> _Extract to read_
Symposium co-sponsored by Division 32 (Society for Humanistic Psychology) and Division 24 (Theoretical and Philosophical Psychology).

August 6th,12PM to 1:50PM, RM 146B

Reclaiming world and Culture: Indigenous Psychology in the Globalizing Era


Co-Chairs:
Louise Sundararajan; Anthony J. Marsella

Discussants:
Thomas Teo, Ph.D., Department of Psychology, York University. PDF
Ken Gergen, Ph.D., Department of Psychology, Swarthmore College.

Summary
Heidegger claims that humans do not “inhabit” like other animals do-- they “dwell,” and that “dwelling” takes place not so much in a site or “environment” as in a “world.” He writes: “A stone is worldless. Plant and animal likewise have no world . . . The peasant woman, on the other hand, has a world . . .” (1971, p. 45). What happens when the peasant woman becomes an immigrant in a foreign land? One of the major casualties of immigration is loss of world, a loss that renders dwelling precarious. As Heidegger points out, the modern plight of dwelling goes beyond the shortage of housing—globalization has the potential to render us all immigrants. Can psychology help to reclaim world and culture for denizens of the global village? Mainstream psychology is ill equipped to help, because it is world effacing and culture blind. How to make science serve, rather than hinder, non-hegemonic sources of cultural memories and practices is a challenge best met by indigenous psychology.
In this symposium, a panel of international experts will address these issues by reviewing the history, current state of the art, and future directions of indigenous psychology. The first presenter reflects on the continued ethnocentrism in our field, and the reasons why indigenous psychology is needed to retrace our steps. The second presenter showcases the current state of the art in indigenous Chinese psychology, drawing out the revolutionary implications of Confucian Relationism for mainstream psychology. The third presenter spells out the relationship between three sub-disciplines: Cross culture, cultural, and indigenous psychologies. The last presenter uses a semiotic model to delineate the possibilities for science and culture to be better integrated through indigenous psychology. Bringing to bear their expertise in critical theory and constructionism, respectively, the discussants will add both focus and fuel to the debate.

Presenters
1. Western Psychology as Cultural Construction
Anthony J. Marsella, University of Hawaii

This talk identifies ten implicit and explicit assumptions of Western psychology that are rooted within its cultural history, traditions, and values. Western psychology is self-serving and in the process -- because of its hegemony -- interferes with the development of alternative psychologies from different cultural groups. In a global community in which all our lives have become interdependent, it is essential for Western psychology to be re-considered as a cultural construction with all the ethnocentric limitations this implies. To counter the potential abuse of Western psychology for non-Western people and for ethnic/racial minorities in Western nations, efforts should be made to acknowledge, develop, and transmit the diverse indigenous psychologies from across the world.

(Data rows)
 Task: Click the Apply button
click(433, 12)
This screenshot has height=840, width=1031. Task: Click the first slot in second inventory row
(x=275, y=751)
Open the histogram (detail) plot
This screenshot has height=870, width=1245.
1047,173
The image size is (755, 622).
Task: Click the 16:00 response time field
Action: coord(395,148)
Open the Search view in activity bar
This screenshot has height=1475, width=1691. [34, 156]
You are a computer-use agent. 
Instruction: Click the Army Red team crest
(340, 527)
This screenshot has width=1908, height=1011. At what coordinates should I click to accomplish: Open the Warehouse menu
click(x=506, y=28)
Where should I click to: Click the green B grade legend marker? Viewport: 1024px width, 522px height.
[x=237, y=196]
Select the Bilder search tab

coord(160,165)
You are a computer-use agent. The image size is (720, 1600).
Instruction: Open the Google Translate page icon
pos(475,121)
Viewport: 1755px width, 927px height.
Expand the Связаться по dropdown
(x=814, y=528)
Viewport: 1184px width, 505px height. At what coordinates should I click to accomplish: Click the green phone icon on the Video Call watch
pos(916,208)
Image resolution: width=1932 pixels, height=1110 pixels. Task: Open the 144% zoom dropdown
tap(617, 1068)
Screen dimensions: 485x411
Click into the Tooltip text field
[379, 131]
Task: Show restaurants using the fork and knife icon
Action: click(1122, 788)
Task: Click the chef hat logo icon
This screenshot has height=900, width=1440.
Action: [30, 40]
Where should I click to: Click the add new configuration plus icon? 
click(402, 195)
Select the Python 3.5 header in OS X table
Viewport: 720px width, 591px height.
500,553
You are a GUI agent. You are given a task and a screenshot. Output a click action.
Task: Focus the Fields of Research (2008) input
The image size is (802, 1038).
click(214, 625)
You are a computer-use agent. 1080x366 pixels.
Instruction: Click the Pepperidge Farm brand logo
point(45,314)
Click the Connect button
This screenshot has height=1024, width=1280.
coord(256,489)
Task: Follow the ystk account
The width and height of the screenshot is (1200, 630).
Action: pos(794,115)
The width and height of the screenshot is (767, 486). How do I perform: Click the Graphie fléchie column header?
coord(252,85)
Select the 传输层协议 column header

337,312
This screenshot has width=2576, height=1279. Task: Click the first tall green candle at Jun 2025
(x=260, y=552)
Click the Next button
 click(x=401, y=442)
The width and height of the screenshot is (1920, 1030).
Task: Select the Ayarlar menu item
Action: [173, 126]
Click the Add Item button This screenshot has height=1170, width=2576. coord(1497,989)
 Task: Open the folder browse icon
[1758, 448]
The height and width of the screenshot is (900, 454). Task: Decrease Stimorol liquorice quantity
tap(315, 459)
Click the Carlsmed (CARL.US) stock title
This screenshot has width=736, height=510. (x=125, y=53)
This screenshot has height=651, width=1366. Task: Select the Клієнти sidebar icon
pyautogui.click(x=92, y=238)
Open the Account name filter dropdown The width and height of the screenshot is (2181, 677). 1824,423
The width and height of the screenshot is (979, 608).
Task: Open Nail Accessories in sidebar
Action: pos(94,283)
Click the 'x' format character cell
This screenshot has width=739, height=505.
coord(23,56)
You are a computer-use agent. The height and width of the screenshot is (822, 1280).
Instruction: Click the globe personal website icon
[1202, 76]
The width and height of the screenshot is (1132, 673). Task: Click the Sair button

> _Tasks and exercises_
**A)** Quote the symposium description word for word, starting with "This talk identifies" and going on through "across the world.".
**B)** Swap "Instruction" for "Goal" in the data rows, starting with the first row and going on through the line with "coord(256,489)", and change nothing else. Give back only those lines.
The symposium description and the data rows have no connection to each other.

> _Answers to the exercise_
**A)**
This talk identifies ten implicit and explicit assumptions of Western psychology that are rooted within its cultural history, traditions, and values. Western psychology is self-serving and in the process -- because of its hegemony -- interferes with the development of alternative psychologies from different cultural groups. In a global community in which all our lives have become interdependent, it is essential for Western psychology to be re-considered as a cultural construction with all the ethnocentric limitations this implies. To counter the potential abuse of Western psychology for non-Western people and for ethnic/racial minorities in Western nations, efforts should be made to acknowledge, develop, and transmit the diverse indigenous psychologies from across the world.

**B)**
 Task: Click the Apply button
click(433, 12)
This screenshot has height=840, width=1031. Task: Click the first slot in second inventory row
(x=275, y=751)
Open the histogram (detail) plot
This screenshot has height=870, width=1245.
1047,173
The image size is (755, 622).
Task: Click the 16:00 response time field
Action: coord(395,148)
Open the Search view in activity bar
This screenshot has height=1475, width=1691. [34, 156]
You are a computer-use agent. 
Goal: Click the Army Red team crest
(340, 527)
This screenshot has width=1908, height=1011. At what coordinates should I click to accomplish: Open the Warehouse menu
click(x=506, y=28)
Where should I click to: Click the green B grade legend marker? Viewport: 1024px width, 522px height.
[x=237, y=196]
Select the Bilder search tab

coord(160,165)
You are a computer-use agent. The image size is (720, 1600).
Goal: Open the Google Translate page icon
pos(475,121)
Viewport: 1755px width, 927px height.
Expand the Связаться по dropdown
(x=814, y=528)
Viewport: 1184px width, 505px height. At what coordinates should I click to accomplish: Click the green phone icon on the Video Call watch
pos(916,208)
Image resolution: width=1932 pixels, height=1110 pixels. Task: Open the 144% zoom dropdown
tap(617, 1068)
Screen dimensions: 485x411
Click into the Tooltip text field
[379, 131]
Task: Show restaurants using the fork and knife icon
Action: click(1122, 788)
Task: Click the chef hat logo icon
This screenshot has height=900, width=1440.
Action: [30, 40]
Where should I click to: Click the add new configuration plus icon? 
click(402, 195)
Select the Python 3.5 header in OS X table
Viewport: 720px width, 591px height.
500,553
You are a GUI agent. You are given a task and a screenshot. Output a click action.
Task: Focus the Fields of Research (2008) input
The image size is (802, 1038).
click(214, 625)
You are a computer-use agent. 1080x366 pixels.
Goal: Click the Pepperidge Farm brand logo
point(45,314)
Click the Connect button
This screenshot has height=1024, width=1280.
coord(256,489)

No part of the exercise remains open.